My brothers rigged up clown outfits or dressed as a bum, using things from our dad’s closet. Nobody cared if you wore the same costume year after year because we all did it.
But one year, I wore something totally different. My Aunt Vivienne had made her daughter a Martha Washington costume, even including a white cottony wig. The dress was something any girl would have delighted in wearing. My cousin had outgrown it, so I inherited the special outfit. It was in my fifth grade year when I slipped into the dress and wig and set off for school on Halloween morning. I felt pretty nifty. No gypsy girl costume for me this year. But my happiness turned into misery faster than you can say ‘black cat’ when the boys howled at my wig and the girls giggled and pointed. I felt totally humiliated and dreaded walking in the school Halloween parade. I looked different than anyone else, and I guess that was the problem. But at such a young age, I had a hard time dealing with it.
At our school parties, we played the same games year in and year out. One of them was bobbing for apples. The only thing I hated more than Halloween itself was that silly game. The teacher produced a big tub of water and tossed apples into it. They bobbed merrily around. The object was to put your hands behind your back, lean over and grab an apple with your teeth. My face got wet, my long hair trailed in the water and I had a hard time grabbing the apple. I never won and I didn’t care. Even the year I wore the Martha Washington wig, it came up dripping after my unsuccessful try for the apple.
Slide across the years to the time I had small children who needed costumes, marched in school parades and went Trick or Treating. I dreaded the end of October and getting them ready for Halloween. By then, we bought cheap costumes at the store. No more gypsy girl outfits made up at home or bum clothes put together from Daddy’s stuff. Some mothers were creative and made costumes from boxes and other things.

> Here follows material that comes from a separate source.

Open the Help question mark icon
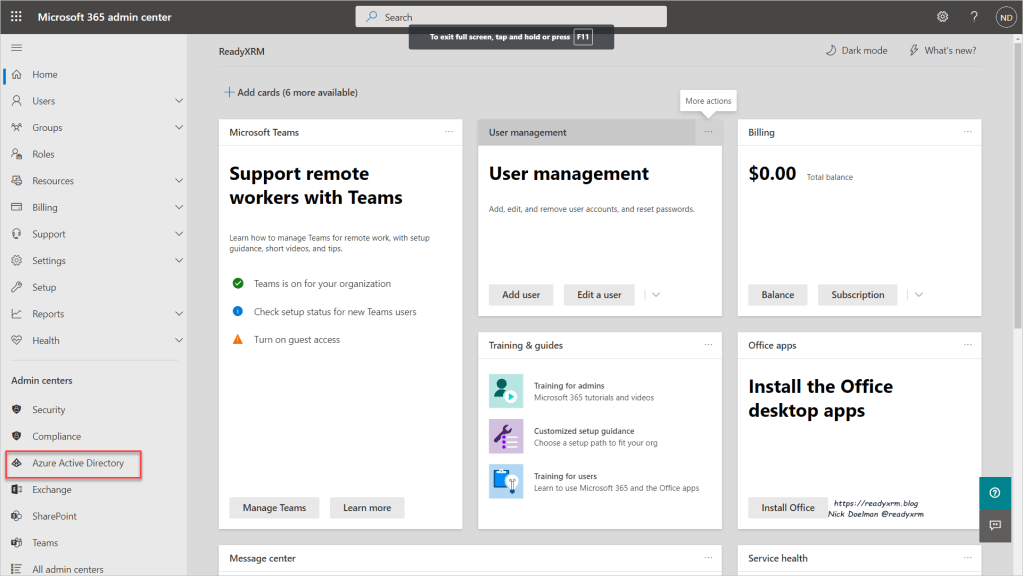The image size is (1023, 576). point(974,17)
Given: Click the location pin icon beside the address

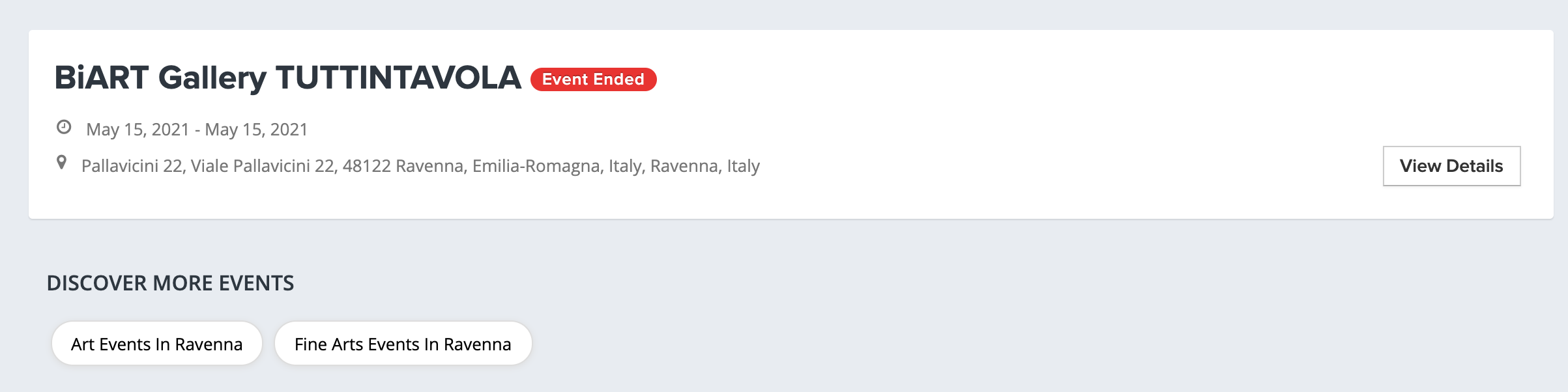Looking at the screenshot, I should point(61,162).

Very clever ideas, but I must admit that I didn’t even attempt to come up with anything like that.
Halloween was still a day to get through. And now, when it’s my grandchildren who are dressing up and Trick or Treating, I can enjoy seeing the pictures of them in their costumes. I don’t have to participate because they live in other towns. We don’t decorate the outside of our house for Halloween as so many do now, but I do answer the door many times during the evening of the 31st of October as does my husband. He is always hopeful we have some candy left over, and we usually do. It’s kind of fun to see the neighbor kids all dressed up, but somehow I’m relieved when it’s time to turn off the porch light and I know there are 365 days until Halloween comes again.
Last year, my daughter told me she really didn’t like Halloween and dreaded having to get her kids costumes and all the rest that goes with it. She said, “I didn’t really like it when I was a kid.” Do you suppose it’s genetic?